Çevre ve Şehircilik Bakanı Murat Kurum açıkladı. Bayraklı’da yıkılan binaların bazılarında C3 kalitesinde beton çıktı.

Evet yanlış okumadınız sadece C3. Yani binalar neredeyse sıvadan ibaret.

Zaten olmaması gereken bir zemindeki 8-9 katlı binalarda yaşayanların var zannettikleri beton yoktu aslında.

Yıllar önce binaların fiziki durumunu araştıran mühendis bir arkadaşım aldığı bir beton numunesini gösterdi. İçinden deniz yıldızı çıkmıştı.

Betonun deniz kumundan yapıldığı karşıdan bakınca bile anlaşılıyordu.

***

Doğruyu, yapılması gerekeni herkes o gün de biliyordu, bugün de biliyor.
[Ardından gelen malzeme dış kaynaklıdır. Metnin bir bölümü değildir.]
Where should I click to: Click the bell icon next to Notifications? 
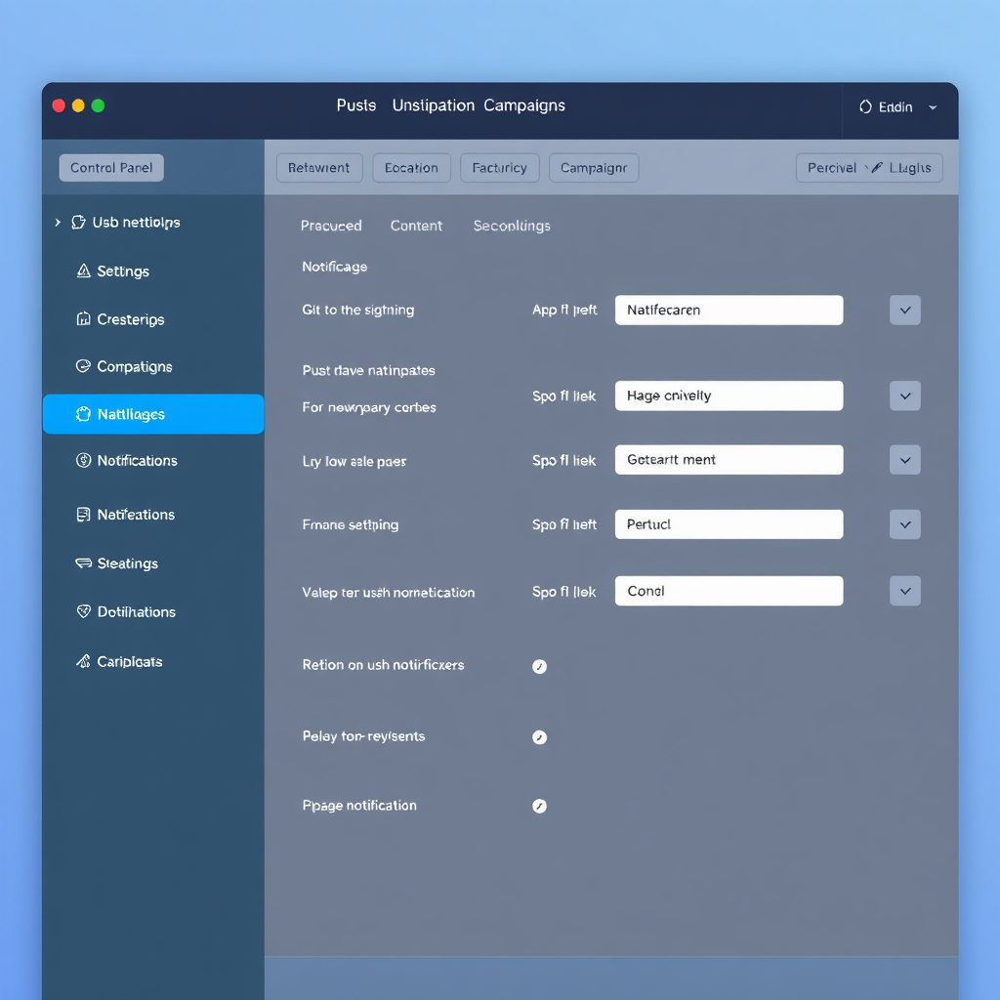(83, 460)
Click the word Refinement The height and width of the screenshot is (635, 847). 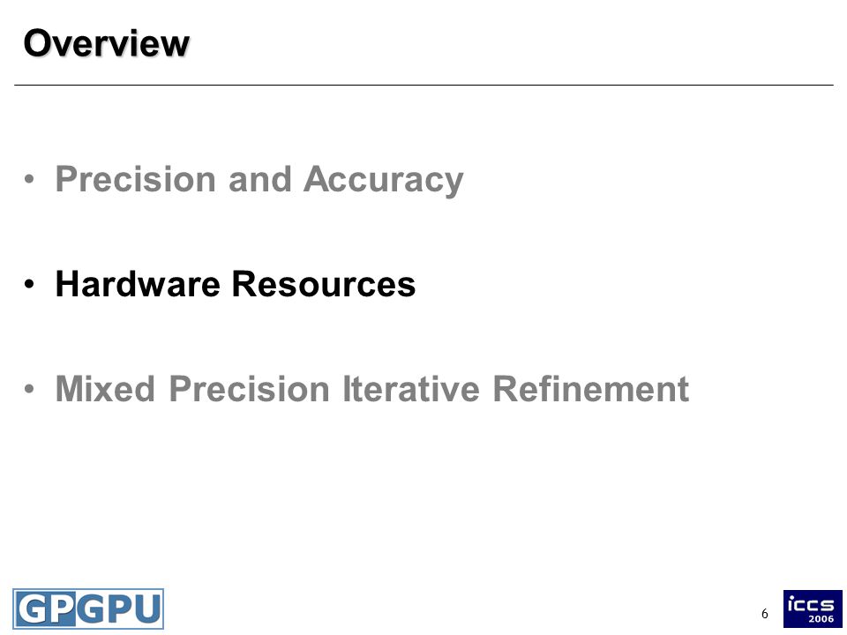click(591, 388)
Müteahhit biliyor, mühendis biliyor, teknisyen biliyor, ustabaşı biliyor, işçi biliyor, onları denetleyen kamu görevlileri biliyor.

Çöken binalardan birinde çalışan işçi itiraf etti. “Biz binanın çökeceğini kullanılan malzemelerden biliyorduk” dedi.

Mimarlar Odası İzmir Şumsinin yayınladığı raporda, “Yıkılan binalar gecekondu olsa idi, ilim -fen kurallarına göre inşa edilmemiş olsalardı, inşaat sırasında ilgili kurum ve kuruluşlarca kontrol ve bu kontrole göre ruhsat- oturma raporu almamış binalar  olsalardı hatanın kimde olduğu belli olurdu. Oysa tam aksi bir durum gelişti ve ne yazık ki belediye tarafından ruhsat verilmiş, zamanın yönetmeliklerine göre mühendis ve mimarlarca yapılıp kontrol edilmiş, yapımının uygun olduğunu gösteren oturma raporu almış yapılar yıkıldı. Hiçbir kabahati olmamasına rağmen 117 kişi ne yazık ki dünyaya gözlerini kapadı” ifadeleri bunun bir ahlak meselesi olduğunu açıkça ortaya koydu.

***

İmar Yönetmeliği var. Oku oku bitmez.

Afet Bölgelerinde Yapılacak Yapılar Hakkında Yönetmelik Var.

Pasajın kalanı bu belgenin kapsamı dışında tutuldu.